Streaming on TV. OK, like nearly everybody, I’m watching stuff on the tube. My only problem is that I don’t really have any “shows” since Julie and I finished watching every episode of The Great British Baking Show before the pandemic hit. That show was our favorite (“it’s all in the bake” you know). But I still have episodes of Mrs. Maisel and The Crown to watch. And the new PBS Masterpiece mini-series World on Fire looks really good, at least based on Episode 1. And what to make of the Tiger King series. Oh dear. I watched the first episode and I’m just not sure I have the inner fortitude to watch another. Sort of like watching a train wreck in real time on that one.

How about books? I’m currently about 300 pages into David Blight’s Frederick Douglass.

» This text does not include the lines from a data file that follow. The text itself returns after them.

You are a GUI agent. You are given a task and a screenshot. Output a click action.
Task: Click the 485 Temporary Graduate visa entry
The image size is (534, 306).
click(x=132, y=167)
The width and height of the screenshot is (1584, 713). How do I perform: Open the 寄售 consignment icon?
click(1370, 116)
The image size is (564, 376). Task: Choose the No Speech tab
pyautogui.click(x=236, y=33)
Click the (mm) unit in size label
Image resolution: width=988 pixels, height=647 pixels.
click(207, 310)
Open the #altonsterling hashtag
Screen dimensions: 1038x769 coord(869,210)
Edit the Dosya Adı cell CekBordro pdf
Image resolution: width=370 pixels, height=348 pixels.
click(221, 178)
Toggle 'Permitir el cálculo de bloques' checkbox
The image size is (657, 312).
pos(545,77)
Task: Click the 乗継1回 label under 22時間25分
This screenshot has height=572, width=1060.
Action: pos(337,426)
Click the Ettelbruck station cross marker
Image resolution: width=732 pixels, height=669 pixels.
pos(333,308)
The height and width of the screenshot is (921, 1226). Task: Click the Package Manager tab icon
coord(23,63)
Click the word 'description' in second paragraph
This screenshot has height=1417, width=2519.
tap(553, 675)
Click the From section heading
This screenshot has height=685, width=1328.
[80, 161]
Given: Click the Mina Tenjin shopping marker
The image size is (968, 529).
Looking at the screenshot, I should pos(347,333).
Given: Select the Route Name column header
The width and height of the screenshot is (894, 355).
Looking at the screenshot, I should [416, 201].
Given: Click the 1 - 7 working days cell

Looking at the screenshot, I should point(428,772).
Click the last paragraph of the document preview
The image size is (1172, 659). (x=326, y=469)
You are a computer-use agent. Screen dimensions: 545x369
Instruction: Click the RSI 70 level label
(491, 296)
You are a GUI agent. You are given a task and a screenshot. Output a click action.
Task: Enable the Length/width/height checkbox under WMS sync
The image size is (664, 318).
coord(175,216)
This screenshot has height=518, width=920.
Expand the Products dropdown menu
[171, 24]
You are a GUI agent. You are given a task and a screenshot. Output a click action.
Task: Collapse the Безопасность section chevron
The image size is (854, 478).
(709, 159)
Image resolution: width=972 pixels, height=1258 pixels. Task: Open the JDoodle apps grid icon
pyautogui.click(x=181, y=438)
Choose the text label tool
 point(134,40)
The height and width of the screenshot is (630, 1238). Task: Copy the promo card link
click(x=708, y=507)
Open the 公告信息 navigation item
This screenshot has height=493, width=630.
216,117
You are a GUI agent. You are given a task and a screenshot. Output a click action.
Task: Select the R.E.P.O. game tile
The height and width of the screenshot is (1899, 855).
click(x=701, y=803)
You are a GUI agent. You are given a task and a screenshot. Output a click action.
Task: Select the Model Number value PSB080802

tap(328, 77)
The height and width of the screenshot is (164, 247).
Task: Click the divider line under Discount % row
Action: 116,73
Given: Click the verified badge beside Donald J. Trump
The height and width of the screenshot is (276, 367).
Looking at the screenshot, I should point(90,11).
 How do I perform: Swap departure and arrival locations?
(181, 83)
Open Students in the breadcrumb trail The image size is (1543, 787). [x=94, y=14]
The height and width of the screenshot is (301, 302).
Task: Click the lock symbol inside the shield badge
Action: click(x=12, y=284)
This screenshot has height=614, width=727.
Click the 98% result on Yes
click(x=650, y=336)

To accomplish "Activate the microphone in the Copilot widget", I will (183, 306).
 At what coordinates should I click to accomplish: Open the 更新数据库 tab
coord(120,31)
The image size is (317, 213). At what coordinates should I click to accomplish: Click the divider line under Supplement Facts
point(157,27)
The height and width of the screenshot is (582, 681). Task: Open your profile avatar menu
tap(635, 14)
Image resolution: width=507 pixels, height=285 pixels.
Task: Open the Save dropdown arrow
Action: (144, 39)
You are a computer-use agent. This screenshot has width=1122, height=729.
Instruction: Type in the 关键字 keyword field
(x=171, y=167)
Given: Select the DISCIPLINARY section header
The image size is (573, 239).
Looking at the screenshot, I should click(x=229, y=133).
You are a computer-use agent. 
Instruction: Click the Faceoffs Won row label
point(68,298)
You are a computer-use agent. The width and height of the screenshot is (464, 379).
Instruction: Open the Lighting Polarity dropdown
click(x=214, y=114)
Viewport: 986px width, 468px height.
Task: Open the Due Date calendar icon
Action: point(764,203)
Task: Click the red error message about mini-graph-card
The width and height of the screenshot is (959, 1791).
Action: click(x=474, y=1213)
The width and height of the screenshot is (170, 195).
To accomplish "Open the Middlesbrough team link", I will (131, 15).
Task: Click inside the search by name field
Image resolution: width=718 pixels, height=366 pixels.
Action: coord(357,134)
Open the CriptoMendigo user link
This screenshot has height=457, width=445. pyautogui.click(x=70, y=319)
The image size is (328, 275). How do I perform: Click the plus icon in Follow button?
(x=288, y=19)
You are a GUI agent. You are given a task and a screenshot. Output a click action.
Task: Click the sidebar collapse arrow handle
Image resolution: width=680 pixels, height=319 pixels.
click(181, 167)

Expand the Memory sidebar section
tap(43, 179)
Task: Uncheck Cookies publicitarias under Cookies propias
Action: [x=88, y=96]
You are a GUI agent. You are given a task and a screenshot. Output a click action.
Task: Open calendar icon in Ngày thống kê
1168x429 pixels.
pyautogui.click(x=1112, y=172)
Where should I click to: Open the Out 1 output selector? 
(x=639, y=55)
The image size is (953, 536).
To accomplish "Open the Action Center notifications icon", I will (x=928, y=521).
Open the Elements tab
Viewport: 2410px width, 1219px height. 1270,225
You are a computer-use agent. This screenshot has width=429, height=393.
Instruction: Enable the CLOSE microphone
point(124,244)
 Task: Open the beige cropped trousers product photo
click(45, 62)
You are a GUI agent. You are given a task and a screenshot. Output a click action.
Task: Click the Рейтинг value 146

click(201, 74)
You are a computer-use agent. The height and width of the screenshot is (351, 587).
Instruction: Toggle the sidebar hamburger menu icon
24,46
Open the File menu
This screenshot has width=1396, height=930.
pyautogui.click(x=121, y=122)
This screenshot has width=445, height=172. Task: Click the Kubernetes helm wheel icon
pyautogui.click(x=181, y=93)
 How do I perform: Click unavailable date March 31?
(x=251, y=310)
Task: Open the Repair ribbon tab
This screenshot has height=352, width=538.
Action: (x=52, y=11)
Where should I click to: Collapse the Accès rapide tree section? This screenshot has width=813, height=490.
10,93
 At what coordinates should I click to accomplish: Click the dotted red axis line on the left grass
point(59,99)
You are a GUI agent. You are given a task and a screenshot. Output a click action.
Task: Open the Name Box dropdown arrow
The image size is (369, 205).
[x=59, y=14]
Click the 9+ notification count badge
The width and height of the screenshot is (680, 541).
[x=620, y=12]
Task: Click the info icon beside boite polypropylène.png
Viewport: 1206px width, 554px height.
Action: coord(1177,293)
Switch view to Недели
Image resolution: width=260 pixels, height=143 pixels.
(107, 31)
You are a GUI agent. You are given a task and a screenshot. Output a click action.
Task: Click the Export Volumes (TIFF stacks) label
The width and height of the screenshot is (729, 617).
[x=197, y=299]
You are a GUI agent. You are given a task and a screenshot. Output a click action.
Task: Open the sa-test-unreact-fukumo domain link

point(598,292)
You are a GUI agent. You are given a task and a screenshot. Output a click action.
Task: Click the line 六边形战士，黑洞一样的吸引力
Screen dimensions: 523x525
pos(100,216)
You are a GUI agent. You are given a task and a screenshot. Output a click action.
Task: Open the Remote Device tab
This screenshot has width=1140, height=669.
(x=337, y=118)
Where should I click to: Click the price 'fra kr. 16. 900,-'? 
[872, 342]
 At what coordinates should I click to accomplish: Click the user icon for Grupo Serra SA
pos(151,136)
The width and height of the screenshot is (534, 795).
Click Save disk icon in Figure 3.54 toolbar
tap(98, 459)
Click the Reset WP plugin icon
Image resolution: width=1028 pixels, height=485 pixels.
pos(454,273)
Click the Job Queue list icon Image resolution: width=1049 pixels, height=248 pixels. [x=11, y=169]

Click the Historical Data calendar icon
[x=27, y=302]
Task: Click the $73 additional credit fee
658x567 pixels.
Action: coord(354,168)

This is a hefty read but I am learning so much about the 19th century’s most famous orator. Here is something I didn’t know . . . it is largely thought that more people heard Frederick Douglass speak than any other person of the entire 19th century. And he was probably the most photographed person of that century as well. I found that super cool.

I’m also trying to remember to just be still every day. Not always successfully.

So we carry on with whatever comforts we can find. I hope you are finding some ways to find comfort amid the isolation if you are at home, and some comfort amid the chaos if you are working in healthcare/grocery stores/public safety/trucking/shipping companies . . . or any of the others out there keeping us going in important jobs.

Or you could always just chill out like Zoe the urban animal. Not a care in the world for that beast.